- _SERIE DE EJERCICIOS_
**A.** Según la crónica sobre Daniel Arizmendi, ¿qué les hacía el secuestrador a sus rehenes para presionar a los familiares?
**B.** Reproduce el tramo de la crónica sobre Daniel Arizmendi que va desde "La canción de" hasta "emocionaba cortar orejas?".

La Jornada Semanal, 18 de octubre de 1998



Fabrizio Mejía Madrid

crónica

La canción de Arizmendi

En el siglo pasado, Manuel Payno nos contó que el jefe oculto de Los Bandidos de Río Frío era el Jefe de Policía de la ciudad capital, el prepotente y pachanguero Coronel Relumbrón. El estado de Morelos ha demostrado que somos pavorosamente fieles a nuestra tradición literaria. Fabrizio Mejía Madrid nos habla en este ensayo de otros ``hombres de éxito''.

Somos más malos hoy que hace veinte años? ¿Los homicidas y secuestradores del siglo XIX eran más compasivos que los de ahora? ¿Nuestras sociedades tienen mayor tolerancia a las visiones de la tortura, la masacre, la impiedad, que la que tenían hace cien años? No creo ser el único que se hizo estas preguntas mientras los locutores de televisión entrevistaban a Daniel Arizmendi, el secuestrador que cortaba las orejas de sus rehenes como forma de presión a los familiares:

``-¿Le emocionaba cortar orejas?

'' -No, era normal para mí. Tenía que llegar a un terror, a mortificarlos.''

Si el mal consiste en infligir dolor y sufrimiento intencionalmente en otros, el mal radical es hacerlo como parte de una repetición mecánica donde el otro es borrado por el procedimiento de una crueldad casi frívola. En el mal radical no hay dudas, ni motivo de arrepentimiento: es, simplemente, algo que se activa, como se encendieron los hornos del hitlerismo:

``-¿Qué le puedes decir a la gente a la que agrediste, a los que les cortaste las orejas, a los familiares de los que asesinaste?

''-No me nace decirles nada. Sería pura hipocresía.''

No se trata ya del simple aumento de la violencia que podría combatirse con un aumento proporcional de las formas de vigilancia. Existe ahora un cambio de calidad en la forma en que se ejerce la brutalidad: hay saña y cinismo, ánimos revanchistas, demostraciones innecesarias de poder frente a víctimas indefensas, lenguaje de policía política en labios de asaltantes que han tratado demasiado tiempo con policías y políticos. No es el horror la esencia de ese mal radical sino la idea de que el crimen es una posibilidadÊde las libertades, en estos años de crisis de las formas de la libertad.

[Parte de un archivo de datos]

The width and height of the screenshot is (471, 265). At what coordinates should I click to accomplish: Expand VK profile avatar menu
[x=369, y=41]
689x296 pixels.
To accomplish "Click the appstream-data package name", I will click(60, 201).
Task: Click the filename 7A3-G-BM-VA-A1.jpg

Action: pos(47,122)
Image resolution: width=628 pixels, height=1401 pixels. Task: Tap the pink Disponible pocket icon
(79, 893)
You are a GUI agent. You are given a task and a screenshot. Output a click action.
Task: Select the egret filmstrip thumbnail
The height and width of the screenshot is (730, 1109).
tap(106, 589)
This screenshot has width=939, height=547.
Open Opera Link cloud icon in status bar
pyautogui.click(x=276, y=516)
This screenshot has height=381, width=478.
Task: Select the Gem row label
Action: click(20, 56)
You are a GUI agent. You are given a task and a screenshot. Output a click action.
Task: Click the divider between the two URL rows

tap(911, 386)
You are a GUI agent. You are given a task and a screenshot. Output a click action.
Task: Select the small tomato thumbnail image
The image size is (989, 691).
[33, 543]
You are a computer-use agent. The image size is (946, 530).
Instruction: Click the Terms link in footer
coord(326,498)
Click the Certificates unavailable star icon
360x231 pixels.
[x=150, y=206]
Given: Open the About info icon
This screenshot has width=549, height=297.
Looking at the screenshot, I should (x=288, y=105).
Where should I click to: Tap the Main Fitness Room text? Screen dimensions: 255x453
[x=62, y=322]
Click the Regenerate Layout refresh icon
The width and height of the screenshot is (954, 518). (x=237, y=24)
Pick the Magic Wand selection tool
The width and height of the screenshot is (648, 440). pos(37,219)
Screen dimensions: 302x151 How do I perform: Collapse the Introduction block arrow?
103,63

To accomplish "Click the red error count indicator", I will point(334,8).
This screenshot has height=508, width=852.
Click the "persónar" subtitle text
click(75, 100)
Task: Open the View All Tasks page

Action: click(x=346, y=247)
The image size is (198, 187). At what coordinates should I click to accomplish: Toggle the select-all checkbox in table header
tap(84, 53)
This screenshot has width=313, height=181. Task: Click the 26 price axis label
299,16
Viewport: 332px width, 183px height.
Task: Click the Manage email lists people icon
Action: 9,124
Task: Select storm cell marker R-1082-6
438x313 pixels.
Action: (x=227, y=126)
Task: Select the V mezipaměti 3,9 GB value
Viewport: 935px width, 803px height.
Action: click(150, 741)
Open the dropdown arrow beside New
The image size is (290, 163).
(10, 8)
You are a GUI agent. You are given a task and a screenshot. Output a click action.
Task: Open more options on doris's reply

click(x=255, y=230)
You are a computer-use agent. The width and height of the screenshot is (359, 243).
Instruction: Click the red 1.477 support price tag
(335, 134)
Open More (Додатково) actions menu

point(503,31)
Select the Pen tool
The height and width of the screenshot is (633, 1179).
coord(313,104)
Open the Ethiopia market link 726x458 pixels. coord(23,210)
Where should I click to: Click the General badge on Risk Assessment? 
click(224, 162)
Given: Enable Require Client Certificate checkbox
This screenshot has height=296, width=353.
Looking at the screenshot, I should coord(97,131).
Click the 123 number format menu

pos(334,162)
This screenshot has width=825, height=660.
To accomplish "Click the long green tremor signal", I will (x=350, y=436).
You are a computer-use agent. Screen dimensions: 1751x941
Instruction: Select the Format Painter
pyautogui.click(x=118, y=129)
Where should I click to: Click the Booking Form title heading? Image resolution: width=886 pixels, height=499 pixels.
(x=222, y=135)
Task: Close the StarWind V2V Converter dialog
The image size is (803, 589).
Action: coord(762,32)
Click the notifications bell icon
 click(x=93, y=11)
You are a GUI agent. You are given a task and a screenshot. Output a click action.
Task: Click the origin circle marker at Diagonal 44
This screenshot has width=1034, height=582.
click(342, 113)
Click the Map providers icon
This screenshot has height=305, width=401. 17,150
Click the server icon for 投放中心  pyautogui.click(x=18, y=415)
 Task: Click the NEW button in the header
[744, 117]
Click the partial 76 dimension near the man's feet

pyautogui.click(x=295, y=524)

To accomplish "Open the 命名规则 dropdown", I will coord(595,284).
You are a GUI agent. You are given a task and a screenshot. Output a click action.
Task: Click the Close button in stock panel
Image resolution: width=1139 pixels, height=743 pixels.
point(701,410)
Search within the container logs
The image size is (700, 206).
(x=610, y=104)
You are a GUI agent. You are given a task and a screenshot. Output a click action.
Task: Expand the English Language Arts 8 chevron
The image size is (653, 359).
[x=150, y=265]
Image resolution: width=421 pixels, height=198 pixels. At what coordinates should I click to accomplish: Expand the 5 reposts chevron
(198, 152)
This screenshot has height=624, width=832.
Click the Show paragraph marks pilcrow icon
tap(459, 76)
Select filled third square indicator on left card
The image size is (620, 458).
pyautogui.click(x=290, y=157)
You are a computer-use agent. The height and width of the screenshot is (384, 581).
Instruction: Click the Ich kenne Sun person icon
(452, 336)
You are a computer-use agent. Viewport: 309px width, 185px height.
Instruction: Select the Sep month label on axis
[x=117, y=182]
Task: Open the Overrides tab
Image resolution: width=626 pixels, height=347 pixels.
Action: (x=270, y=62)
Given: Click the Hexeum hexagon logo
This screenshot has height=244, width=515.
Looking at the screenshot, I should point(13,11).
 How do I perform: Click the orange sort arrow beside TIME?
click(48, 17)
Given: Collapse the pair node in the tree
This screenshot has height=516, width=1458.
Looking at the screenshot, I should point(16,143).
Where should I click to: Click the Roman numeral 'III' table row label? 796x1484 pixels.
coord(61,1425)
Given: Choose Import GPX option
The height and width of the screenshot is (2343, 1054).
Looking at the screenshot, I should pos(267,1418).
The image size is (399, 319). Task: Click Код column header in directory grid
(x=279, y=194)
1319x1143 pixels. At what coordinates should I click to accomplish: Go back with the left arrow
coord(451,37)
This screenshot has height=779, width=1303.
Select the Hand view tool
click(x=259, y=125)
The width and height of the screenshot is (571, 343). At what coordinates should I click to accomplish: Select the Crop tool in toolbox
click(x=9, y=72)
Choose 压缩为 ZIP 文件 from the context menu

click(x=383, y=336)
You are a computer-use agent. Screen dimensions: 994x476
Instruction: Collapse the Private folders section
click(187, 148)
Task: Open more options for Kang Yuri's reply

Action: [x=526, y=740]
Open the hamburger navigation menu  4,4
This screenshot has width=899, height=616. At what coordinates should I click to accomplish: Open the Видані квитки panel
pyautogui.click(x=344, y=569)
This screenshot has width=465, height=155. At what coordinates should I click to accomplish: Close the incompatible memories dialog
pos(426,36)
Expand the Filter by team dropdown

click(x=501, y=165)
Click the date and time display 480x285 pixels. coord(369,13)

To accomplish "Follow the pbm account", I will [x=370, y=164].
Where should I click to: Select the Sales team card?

- _RESPUESTAS DEL EJERCICIO_
**A.** Les cortaba las orejas.

**B.**
La canción de Arizmendi

En el siglo pasado, Manuel Payno nos contó que el jefe oculto de Los Bandidos de Río Frío era el Jefe de Policía de la ciudad capital, el prepotente y pachanguero Coronel Relumbrón. El estado de Morelos ha demostrado que somos pavorosamente fieles a nuestra tradición literaria. Fabrizio Mejía Madrid nos habla en este ensayo de otros ``hombres de éxito''.

Somos más malos hoy que hace veinte años? ¿Los homicidas y secuestradores del siglo XIX eran más compasivos que los de ahora? ¿Nuestras sociedades tienen mayor tolerancia a las visiones de la tortura, la masacre, la impiedad, que la que tenían hace cien años? No creo ser el único que se hizo estas preguntas mientras los locutores de televisión entrevistaban a Daniel Arizmendi, el secuestrador que cortaba las orejas de sus rehenes como forma de presión a los familiares:

``-¿Le emocionaba cortar orejas?